# REQUIRED WORK:
Return exactly the lines of the entries, from the one with "This screenshot has height=456, width=1024." to the last.

== INPUT

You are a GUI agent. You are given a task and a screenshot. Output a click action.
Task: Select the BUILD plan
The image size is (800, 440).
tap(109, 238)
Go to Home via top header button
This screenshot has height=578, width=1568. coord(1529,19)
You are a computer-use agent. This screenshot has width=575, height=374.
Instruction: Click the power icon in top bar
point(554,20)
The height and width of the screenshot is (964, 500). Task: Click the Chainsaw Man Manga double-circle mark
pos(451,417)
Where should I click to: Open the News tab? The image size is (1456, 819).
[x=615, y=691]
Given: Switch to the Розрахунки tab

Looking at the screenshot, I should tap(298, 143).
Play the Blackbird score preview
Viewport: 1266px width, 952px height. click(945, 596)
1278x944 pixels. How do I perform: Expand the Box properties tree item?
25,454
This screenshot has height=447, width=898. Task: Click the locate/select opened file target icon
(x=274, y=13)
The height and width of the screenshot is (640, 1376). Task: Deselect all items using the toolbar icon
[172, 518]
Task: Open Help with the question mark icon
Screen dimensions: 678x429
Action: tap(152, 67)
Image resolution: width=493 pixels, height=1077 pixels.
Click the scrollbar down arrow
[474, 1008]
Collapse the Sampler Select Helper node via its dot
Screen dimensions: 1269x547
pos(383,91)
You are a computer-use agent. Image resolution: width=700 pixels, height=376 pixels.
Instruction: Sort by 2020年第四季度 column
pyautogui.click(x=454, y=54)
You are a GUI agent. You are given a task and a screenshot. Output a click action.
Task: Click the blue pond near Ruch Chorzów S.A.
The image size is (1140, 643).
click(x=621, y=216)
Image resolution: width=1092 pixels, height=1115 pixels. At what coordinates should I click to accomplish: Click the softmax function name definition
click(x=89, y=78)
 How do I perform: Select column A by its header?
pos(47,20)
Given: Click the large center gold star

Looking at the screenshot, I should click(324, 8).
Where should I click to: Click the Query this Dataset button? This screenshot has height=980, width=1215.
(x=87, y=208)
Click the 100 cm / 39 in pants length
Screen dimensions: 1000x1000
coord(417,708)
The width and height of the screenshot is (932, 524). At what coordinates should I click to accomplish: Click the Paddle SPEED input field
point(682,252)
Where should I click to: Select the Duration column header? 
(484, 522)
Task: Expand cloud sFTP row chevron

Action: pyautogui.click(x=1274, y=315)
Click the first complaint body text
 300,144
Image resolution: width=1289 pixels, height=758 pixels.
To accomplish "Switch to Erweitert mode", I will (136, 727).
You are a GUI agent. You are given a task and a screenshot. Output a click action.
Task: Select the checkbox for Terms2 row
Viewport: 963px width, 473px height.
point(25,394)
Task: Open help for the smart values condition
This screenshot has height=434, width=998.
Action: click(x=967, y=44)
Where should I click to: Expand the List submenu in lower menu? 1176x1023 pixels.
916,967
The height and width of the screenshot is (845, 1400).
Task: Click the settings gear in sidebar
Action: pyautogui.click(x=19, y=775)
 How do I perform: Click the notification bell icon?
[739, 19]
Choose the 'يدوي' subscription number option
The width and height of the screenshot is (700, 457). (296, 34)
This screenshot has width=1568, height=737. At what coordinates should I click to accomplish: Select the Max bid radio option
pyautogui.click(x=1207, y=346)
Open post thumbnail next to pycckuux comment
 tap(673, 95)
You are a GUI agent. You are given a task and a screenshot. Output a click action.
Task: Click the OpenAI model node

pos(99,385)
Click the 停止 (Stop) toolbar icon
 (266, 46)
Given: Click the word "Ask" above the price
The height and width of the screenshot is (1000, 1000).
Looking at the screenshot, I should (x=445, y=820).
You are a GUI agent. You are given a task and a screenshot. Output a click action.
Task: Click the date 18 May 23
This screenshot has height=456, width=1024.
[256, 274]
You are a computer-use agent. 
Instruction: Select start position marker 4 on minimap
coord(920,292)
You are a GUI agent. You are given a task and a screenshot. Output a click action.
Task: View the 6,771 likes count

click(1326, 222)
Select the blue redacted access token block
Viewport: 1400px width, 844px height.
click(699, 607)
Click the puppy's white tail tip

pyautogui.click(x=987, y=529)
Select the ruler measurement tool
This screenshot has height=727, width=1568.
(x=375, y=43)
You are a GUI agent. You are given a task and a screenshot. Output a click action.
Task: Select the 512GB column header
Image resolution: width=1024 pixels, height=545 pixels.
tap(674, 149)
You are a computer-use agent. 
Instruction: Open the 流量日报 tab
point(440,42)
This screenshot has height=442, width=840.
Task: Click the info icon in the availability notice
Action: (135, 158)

====

# ANSWER FOR THIS EXERCISE:
This screenshot has height=456, width=1024.
[256, 274]
You are a computer-use agent. 
Instruction: Select start position marker 4 on minimap
coord(920,292)
You are a GUI agent. You are given a task and a screenshot. Output a click action.
Task: View the 6,771 likes count

click(1326, 222)
Select the blue redacted access token block
Viewport: 1400px width, 844px height.
click(699, 607)
Click the puppy's white tail tip

pyautogui.click(x=987, y=529)
Select the ruler measurement tool
This screenshot has height=727, width=1568.
(x=375, y=43)
You are a GUI agent. You are given a task and a screenshot. Output a click action.
Task: Select the 512GB column header
Image resolution: width=1024 pixels, height=545 pixels.
tap(674, 149)
You are a computer-use agent. 
Instruction: Open the 流量日报 tab
point(440,42)
This screenshot has height=442, width=840.
Task: Click the info icon in the availability notice
Action: (135, 158)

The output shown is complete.